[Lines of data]
....

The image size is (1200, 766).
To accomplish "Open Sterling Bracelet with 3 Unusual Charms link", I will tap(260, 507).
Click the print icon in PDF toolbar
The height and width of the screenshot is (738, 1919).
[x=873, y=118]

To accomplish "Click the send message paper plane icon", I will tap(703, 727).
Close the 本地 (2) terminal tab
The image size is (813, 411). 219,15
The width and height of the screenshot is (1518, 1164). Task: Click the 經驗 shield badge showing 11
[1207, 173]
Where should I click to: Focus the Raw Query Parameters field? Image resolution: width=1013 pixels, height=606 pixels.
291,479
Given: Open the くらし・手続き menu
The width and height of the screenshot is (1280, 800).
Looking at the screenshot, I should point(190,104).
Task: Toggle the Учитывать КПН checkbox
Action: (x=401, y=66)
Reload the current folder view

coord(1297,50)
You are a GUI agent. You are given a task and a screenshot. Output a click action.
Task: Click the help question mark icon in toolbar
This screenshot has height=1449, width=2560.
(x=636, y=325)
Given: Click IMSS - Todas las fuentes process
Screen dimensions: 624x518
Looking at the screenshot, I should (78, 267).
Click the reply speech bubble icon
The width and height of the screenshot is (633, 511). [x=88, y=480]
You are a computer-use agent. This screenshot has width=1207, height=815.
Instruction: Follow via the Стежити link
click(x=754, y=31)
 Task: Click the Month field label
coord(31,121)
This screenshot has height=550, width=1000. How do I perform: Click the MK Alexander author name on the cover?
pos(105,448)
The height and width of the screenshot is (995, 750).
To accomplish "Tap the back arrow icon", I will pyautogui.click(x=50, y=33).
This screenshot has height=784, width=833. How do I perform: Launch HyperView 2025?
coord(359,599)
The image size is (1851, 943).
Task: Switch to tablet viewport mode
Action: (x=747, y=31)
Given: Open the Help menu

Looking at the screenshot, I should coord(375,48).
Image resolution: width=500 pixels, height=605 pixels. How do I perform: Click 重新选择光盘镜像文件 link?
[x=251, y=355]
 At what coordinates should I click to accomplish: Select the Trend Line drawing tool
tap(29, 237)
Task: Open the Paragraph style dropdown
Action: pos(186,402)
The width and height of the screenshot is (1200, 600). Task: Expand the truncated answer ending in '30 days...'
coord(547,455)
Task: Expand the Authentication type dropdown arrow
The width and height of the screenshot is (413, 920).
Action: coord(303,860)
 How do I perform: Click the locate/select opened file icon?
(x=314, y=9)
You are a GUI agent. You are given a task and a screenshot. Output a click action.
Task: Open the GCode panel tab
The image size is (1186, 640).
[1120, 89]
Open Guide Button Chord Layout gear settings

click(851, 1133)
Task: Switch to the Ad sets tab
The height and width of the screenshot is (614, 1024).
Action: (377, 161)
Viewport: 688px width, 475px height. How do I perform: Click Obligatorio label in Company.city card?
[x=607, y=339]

....

* [Short problem]: Print the lines of the listing above precisely as they appear, from the first line to the last.

* [Written answer]:
The image size is (1200, 766).
To accomplish "Open Sterling Bracelet with 3 Unusual Charms link", I will tap(260, 507).
Click the print icon in PDF toolbar
The height and width of the screenshot is (738, 1919).
[x=873, y=118]

To accomplish "Click the send message paper plane icon", I will tap(703, 727).
Close the 本地 (2) terminal tab
The image size is (813, 411). 219,15
The width and height of the screenshot is (1518, 1164). Task: Click the 經驗 shield badge showing 11
[1207, 173]
Where should I click to: Focus the Raw Query Parameters field? Image resolution: width=1013 pixels, height=606 pixels.
291,479
Given: Open the くらし・手続き menu
The width and height of the screenshot is (1280, 800).
Looking at the screenshot, I should point(190,104).
Task: Toggle the Учитывать КПН checkbox
Action: (x=401, y=66)
Reload the current folder view

coord(1297,50)
You are a GUI agent. You are given a task and a screenshot. Output a click action.
Task: Click the help question mark icon in toolbar
This screenshot has height=1449, width=2560.
(x=636, y=325)
Given: Click IMSS - Todas las fuentes process
Screen dimensions: 624x518
Looking at the screenshot, I should (78, 267).
Click the reply speech bubble icon
The width and height of the screenshot is (633, 511). [x=88, y=480]
You are a computer-use agent. This screenshot has width=1207, height=815.
Instruction: Follow via the Стежити link
click(x=754, y=31)
 Task: Click the Month field label
coord(31,121)
This screenshot has height=550, width=1000. How do I perform: Click the MK Alexander author name on the cover?
pos(105,448)
The height and width of the screenshot is (995, 750).
To accomplish "Tap the back arrow icon", I will pyautogui.click(x=50, y=33).
This screenshot has height=784, width=833. How do I perform: Launch HyperView 2025?
coord(359,599)
The image size is (1851, 943).
Task: Switch to tablet viewport mode
Action: (x=747, y=31)
Given: Open the Help menu

Looking at the screenshot, I should coord(375,48).
Image resolution: width=500 pixels, height=605 pixels. How do I perform: Click 重新选择光盘镜像文件 link?
[x=251, y=355]
 At what coordinates should I click to accomplish: Select the Trend Line drawing tool
tap(29, 237)
Task: Open the Paragraph style dropdown
Action: pos(186,402)
The width and height of the screenshot is (1200, 600). Task: Expand the truncated answer ending in '30 days...'
coord(547,455)
Task: Expand the Authentication type dropdown arrow
The width and height of the screenshot is (413, 920).
Action: coord(303,860)
 How do I perform: Click the locate/select opened file icon?
(x=314, y=9)
You are a GUI agent. You are given a task and a screenshot. Output a click action.
Task: Open the GCode panel tab
The image size is (1186, 640).
[1120, 89]
Open Guide Button Chord Layout gear settings

click(851, 1133)
Task: Switch to the Ad sets tab
The height and width of the screenshot is (614, 1024).
Action: (377, 161)
Viewport: 688px width, 475px height. How do I perform: Click Obligatorio label in Company.city card?
[x=607, y=339]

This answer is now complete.